Photo: favim.com
“Natal berarti memperingati hari lahirnya Juru Selamat—memperingati hari ulang tahun Tuhan Yesus. Kalau Tuhan Yesus yang berulang tahun, kenapa kemudian kita yang saling minta kado?”
Kalimat itu masih terekam jelas di memori saya. Seorang pembicara mengutarakannya dalam sebuah ibadah perayaan Natal dua atau tiga tahun silam. Jujur, saya tergelitik sekaligus miris. Otak saya berputar-putar dan pada akhirnya mengiyakan pernyataan beliau. Konyol memang ketika justru kita, tamu undangan, justru meminta kado pada Si Punya Hajatan. Atau mungkin inilah budaya.. Entahlah.
Jauh sebelum Natal bergema, beberapa bulan silam, saya sempat bertanya-tanya: “Apakah Natal?”
Lupakan soal baju, makanan, perayaan, atau hal lainnya. Tahun ini saya mau Natal yang berbeda. Natal yang berdua, antara saya dan Tuhan. Mengoreksi apakah yang telah saya perbuat sebagai wujud rasa syukur keselamatan yang diberikan. Mengoreksi perilaku, perkataan, perbuatan saya, sudahkah mencerminkan Natal? Dan berbagai pertanyaan refleksif lain yang membuat saya tercenung begitu lama akan makna Natal.
Hingar bingar perayaan Natal di berbagai tempat, pusat perbelanjaan yang heboh dengan pita dan lonceng Natal, koran yang dijamuri berbagai penawaran paket perjalanan ziarah ke Yerusallem, beragam program televisi yang menayangkan acara bertema Natal, dan masih banyak hal lain berbau Natal justru membuat saya (hari ini) makin merenungi Natal.
Apakah Natal berarti berbelanja baju, sepatu, dan tenggelam dalam gemerlap diskon hingga 70%+20%? Apakah Natal kemudian menjadi sarana singgah ke luar negeri?
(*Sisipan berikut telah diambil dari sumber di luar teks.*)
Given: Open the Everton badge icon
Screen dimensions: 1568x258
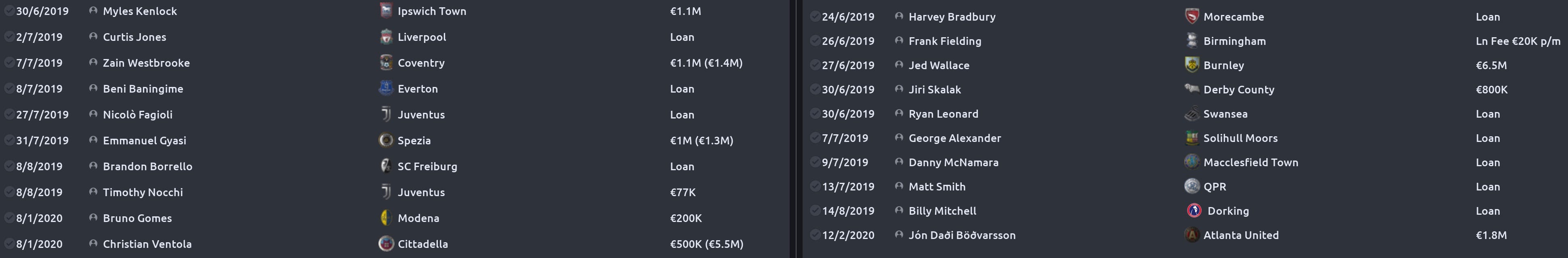Looking at the screenshot, I should pyautogui.click(x=386, y=89).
Ataukah Natal justru terasa ketika sebuah keluarga menonton program Natal di televisi sambil mengunyah nastar di tengah kemilau pohon Terang?
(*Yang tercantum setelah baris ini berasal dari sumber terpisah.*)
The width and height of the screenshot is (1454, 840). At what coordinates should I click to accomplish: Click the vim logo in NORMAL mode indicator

Saya tak menilai “miring” mereka yang merayakan Natal yang hingar bingar. Poin saya adalah esensi Natal itu sendiri.
Ketika minggu-minggu menjelang 25 Desember, orang-orang sibuk menyertakan Have Yourself a Merry Little Christmas atau Jingle Bells dalam playlist Winamp, iMesh, iPod, atau iTunes mereka, bagaimana dengan minggu-minggu lainnya selama setahun? Apakah lagu-lagu demikian juga masih menjadi penghuni tetap playlist mereka?
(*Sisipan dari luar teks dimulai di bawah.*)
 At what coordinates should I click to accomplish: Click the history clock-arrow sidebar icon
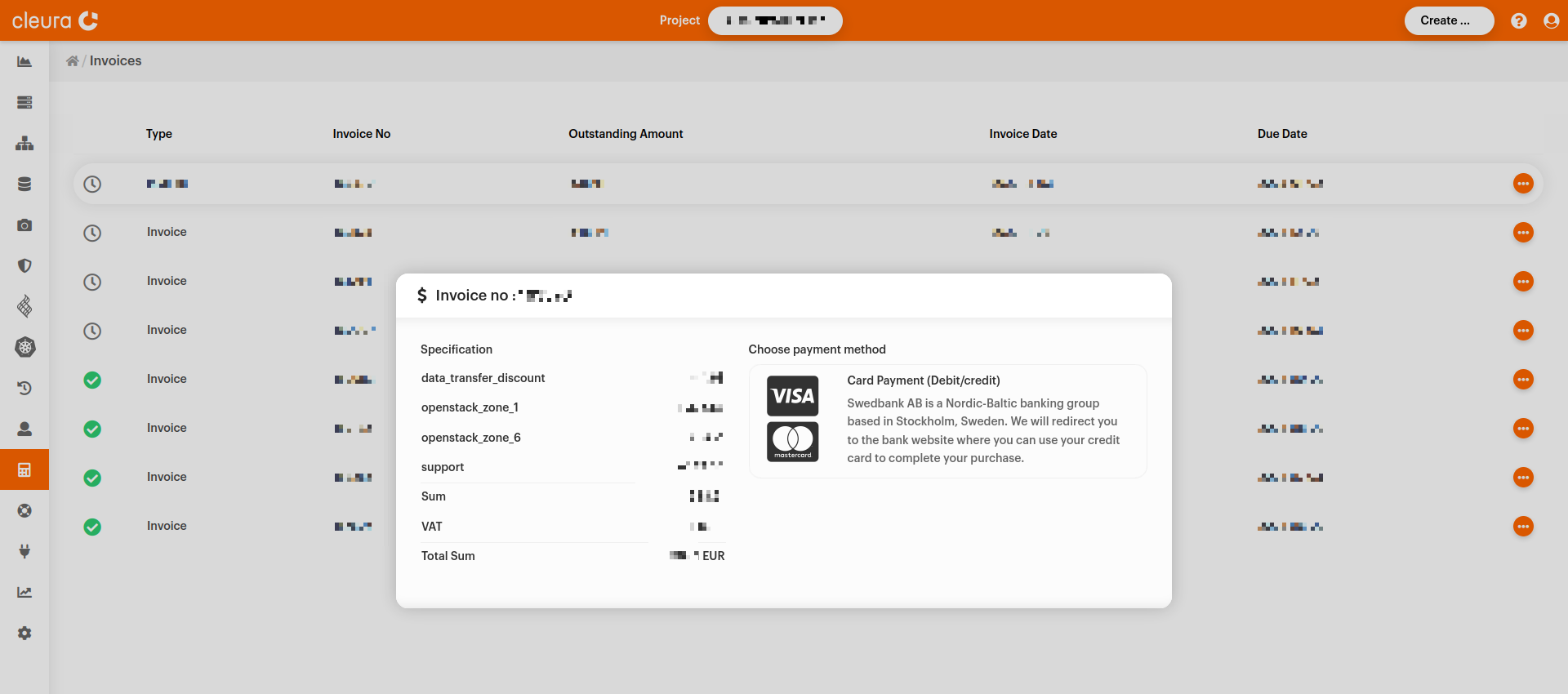tap(24, 389)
Mereka yang sering “titip absen” ke Gereja kini menjadi rajin ibadah persekutuan saat Desember tiba.
Mereka yang sering mengumpat “Anjing lo!”, tiba-tiba menjadi sering mengucapkan “Puji Tuhan, haleluyah!”
Inikah Natal?
Inilah refleksi saya. Jujur, saya benci ketika perayaan Natal hanyalah sebuah suasana emosional belaka.
Natal adalah saat dimana Juru Selamat turun ke dunia, lahir untuk mati demi menebus dosa umat-umat-Nya. Jika demikian, sudahkah bersyukur? Bagi saya, bersyukur bukan hanya sebatas “terima kasih, Tuhan.” Bersyukur adalah sesuatu yang dalam dan personal. Jika definisi tersebut dihayati, maka saya yakin, bersyukur akan lebih terefleksi dalam perbuatan.
Yang lebih miris lagi adalah ketika Natal menjadi ajang komersialisasi media, pusat perbelanjaan, travel agent, atau provider telepon seluler dalam memberikan paket murah. Dan masyarakat (khususnya yang merayakan Natal) pun berbondong-bondong ikut serta.
Sekali lagi, inikah Natal?
Photo: etsy.com
Tak berarti pula ketika Natal lalu kita mengurung diri karena anti hingar-bingar perayaan. Namun, ketika baju baru, diskon, pemutaran lagu Natal, film, dan hal-hal superficial lainnya menggantikan makna Natal sebenarnya, inilah masalahnya.
Posting ini hanyalah sebuah sharing refleksi saya tanpa bermaksud menggurui siapapun. Saya menghargai setiap orang yang mempunyai cara yang berbeda dalam merayakan Natal. Tetapi pikirkanlah kembali ketika kita terus menjadi target komersialisasi Natal yang terus-menerus termakan suasana.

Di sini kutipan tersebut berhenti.